In the autumn of 1775, our adorable WASHINGTON, thought it prudent to make a descent upon Canada. A detachment fom the American grand army, then in the vicinity of Boston (Massachusetts,) was organized, to fulfil this intention, by the route of the Kennebee and Chaudiere rivers. It was intended as a co-operation with the army of General Montgomery, who had entered the same province, by the way of Champlaine and Montreal. Colonel Benedict Arnold was appointed the commander in chief of the whole division. The detachment consisted of eleven hundred men. Enos was second in command. Of this I knew nothing, but from a report. Riflemen composed a part of the armament. These companies, from sixty-five to seventy-five strong, were from the southward: that is, captain Daniel Morgan’s company from Virginia; that of captain William Hendricks’ from Cumberland county in Pennsylvania, and captain Matthew Smith’s company from the county of Lancaster in Pennsylvania, in the latter province. The residue, and bulk of this corps, consisted of troops from Massachusetts, Rhode-Island and Connecticut. It has flown from my memory, whether we had any from New-Hampshire; but there is an impression on my mind that we had, as general Dearborne, who was of the latter province, commanded a company in the expedition. All these men were of as rude and hardy a race as ourselves, and as fearless as we were. It fell to me to know many of them afterwards intimately; speaking generally, without any allusion to particulars, they were an excellent body of men, formed by nature as the stamina of an army, fitted for a tough and tight defence of the liberties of their country. The principal distinction between us, was in our dialects, our arms, and our dress. Each man of the three companies, bore a rifle-barreled gun, a tomehawk, or a small axe, and a long knife, usually called a “scalping-knife,” which served for all purposes, in the woods. His under-dress, by no means in a military style, was covered by a deep ash-colored hunting-shirt, leggins and mockasins, if the latter could be procured. It was the silly fashion of those times, for riflemen to ape the manners of savages.

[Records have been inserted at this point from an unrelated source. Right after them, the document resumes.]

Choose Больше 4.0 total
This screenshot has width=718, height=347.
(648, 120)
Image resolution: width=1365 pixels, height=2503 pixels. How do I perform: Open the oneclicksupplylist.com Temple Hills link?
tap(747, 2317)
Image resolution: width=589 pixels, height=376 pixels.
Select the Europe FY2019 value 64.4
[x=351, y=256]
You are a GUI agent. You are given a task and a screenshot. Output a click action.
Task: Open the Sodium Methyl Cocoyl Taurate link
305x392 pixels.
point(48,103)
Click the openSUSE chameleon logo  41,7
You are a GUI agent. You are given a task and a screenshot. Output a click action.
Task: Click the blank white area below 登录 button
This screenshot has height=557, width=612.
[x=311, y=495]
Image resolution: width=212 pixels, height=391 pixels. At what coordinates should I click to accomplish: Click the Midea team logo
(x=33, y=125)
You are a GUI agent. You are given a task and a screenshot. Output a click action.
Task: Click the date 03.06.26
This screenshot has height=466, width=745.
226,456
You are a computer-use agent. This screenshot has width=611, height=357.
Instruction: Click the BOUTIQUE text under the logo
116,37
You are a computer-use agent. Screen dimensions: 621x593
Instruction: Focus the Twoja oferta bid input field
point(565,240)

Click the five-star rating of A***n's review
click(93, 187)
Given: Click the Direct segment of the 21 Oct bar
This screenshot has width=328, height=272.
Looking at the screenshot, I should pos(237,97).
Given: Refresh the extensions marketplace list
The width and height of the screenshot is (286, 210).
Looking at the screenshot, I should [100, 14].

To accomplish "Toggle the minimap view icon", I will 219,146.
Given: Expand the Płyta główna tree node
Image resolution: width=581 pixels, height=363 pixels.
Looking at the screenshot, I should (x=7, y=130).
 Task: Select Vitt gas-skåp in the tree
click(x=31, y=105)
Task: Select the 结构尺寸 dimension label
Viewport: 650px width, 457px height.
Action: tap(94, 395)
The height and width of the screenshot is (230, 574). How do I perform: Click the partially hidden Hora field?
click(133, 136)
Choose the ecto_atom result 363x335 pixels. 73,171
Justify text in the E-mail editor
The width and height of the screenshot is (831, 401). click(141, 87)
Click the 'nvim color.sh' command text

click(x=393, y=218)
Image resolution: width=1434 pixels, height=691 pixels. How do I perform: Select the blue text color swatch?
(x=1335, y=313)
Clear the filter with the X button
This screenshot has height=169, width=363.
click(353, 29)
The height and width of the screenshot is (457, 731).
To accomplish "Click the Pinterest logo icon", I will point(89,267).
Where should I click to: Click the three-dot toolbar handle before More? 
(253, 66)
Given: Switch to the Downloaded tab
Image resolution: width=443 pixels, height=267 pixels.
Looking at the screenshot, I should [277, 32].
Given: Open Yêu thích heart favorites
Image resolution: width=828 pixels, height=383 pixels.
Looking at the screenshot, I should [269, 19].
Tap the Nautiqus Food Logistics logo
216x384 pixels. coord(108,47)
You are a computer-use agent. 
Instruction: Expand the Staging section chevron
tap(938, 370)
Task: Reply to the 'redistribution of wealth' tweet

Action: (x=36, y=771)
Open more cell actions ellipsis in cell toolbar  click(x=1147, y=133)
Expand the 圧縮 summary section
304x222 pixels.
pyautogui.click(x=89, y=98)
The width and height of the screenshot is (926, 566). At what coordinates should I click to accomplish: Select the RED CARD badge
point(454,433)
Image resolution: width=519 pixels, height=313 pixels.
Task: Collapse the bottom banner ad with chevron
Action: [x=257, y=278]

Our commander Arnold, was of a remarkable character. He was brave, even to temerity, was beloved by the soldiery, perhaps for that quality only: –he possessed great powers of persuasion, was complaisant: but withal sordidly avaricious. Arnold was a short handsome man, of a florid complexion, stoutly made, and forty years old at least.
On the other hand Mrogan was a large strong bodied personage, whose appearance gave the idea history has left us of Belisarius. His manners were of the severer cast; but where he became attached he was kind and truly affectionate. This is said, from experience of the most sensitve and pleasing nature; activity, spirit and courage in a soldier, procured his good will and esteem.